Study questions value of certain asthma drugs
■ Authors question whether long-acting beta agonists should remain on the market, but many experts maintain that the drug still has a role in controlling asthma.
By Victoria Stagg Elliott — Posted July 24, 2006
A meta-analysis published in the Annals of Internal Medicine last month has re-opened the controversy over long-acting beta agonists in the treatment of asthma.
Clearly, there are two sides to the issue.
According to the authors' conclusions, these drugs increased the risk of severe exacerbations of the disease. They asserted that regulatory agencies should reconsider whether they should remain on the market.
Many experts, however, question the study's methodology and fear its repercussions. Specifically, concerns stemmed from the notion that, since this study was widely reported in the consumer press, patients might react by stopping a treatment that might be helping them.
"Some patients take themselves off it, and they lose some control of their asthma. ... We need to talk about it first," said Sheldon L. Spector, MD, a specialist in allergy, asthma and immunology and a clinical professor of medicine at the University of California, Los Angeles. He also conducts research supported by GlaxoSmithKline into how reaction to these drugs differs on the basis of an individual's genetics.
The authors reviewed trials that compared this drug to placebo and lasted at least three months.
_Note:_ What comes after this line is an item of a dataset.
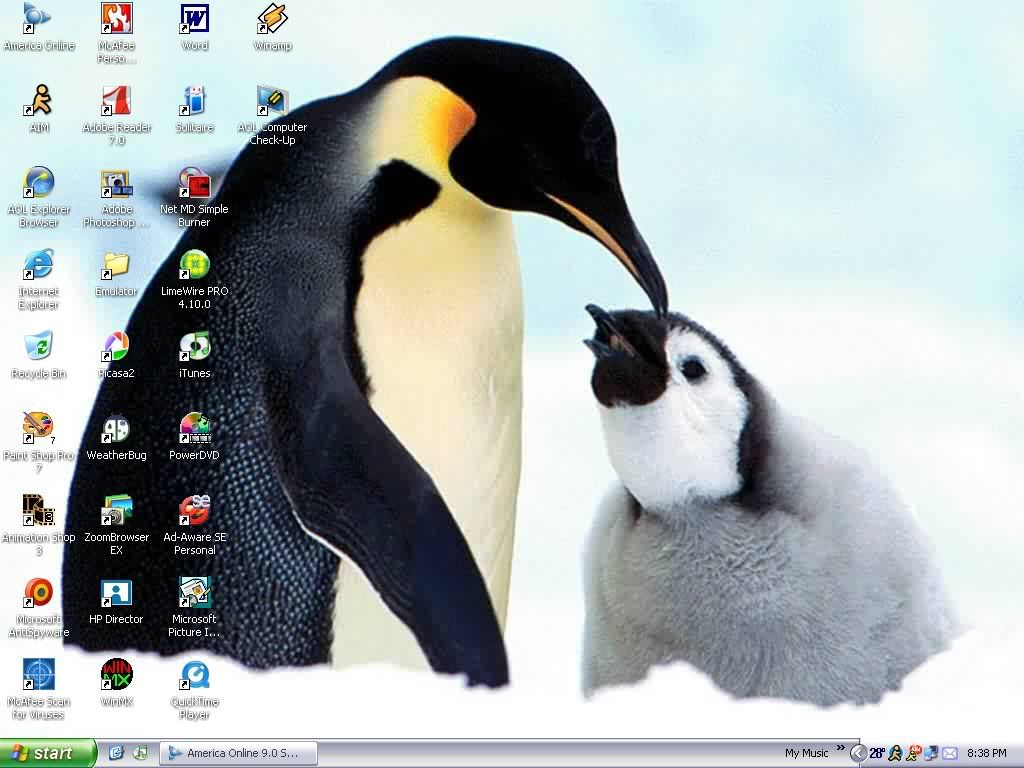Viewport: 1024px width, 768px height.
Task: Select the iTunes desktop icon
Action: pos(194,348)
All patients were allowed to use short-acting beta agonists as needed, and slightly more than half also were using inhaled corticosteroids. The authors found that the long-acting beta agonists were responsible for one death per one thousand patient-years of use and the majority of asthma deaths annually.
"The message is that long-acting beta-agonists make asthma control worse," said Shelley R. Salpeter, MD, lead author and clinical professor of medicine at Stanford University School of Medicine in California. Two of the other authors were her father, Edwin Salpeter, PhD, the J.G. White Distinguished Professor of Physical Sciences Emeritus at Cornell University in Ithaca, N.Y., and her son Nicholas Buckley, a student at Sequoia High School in Redwood City, Calif. The remaining author was Thomas M. Ormiston, MD, an internist who works with Dr. Salpeter at the Santa Clara Valley Medical Center in San Jose, Calif.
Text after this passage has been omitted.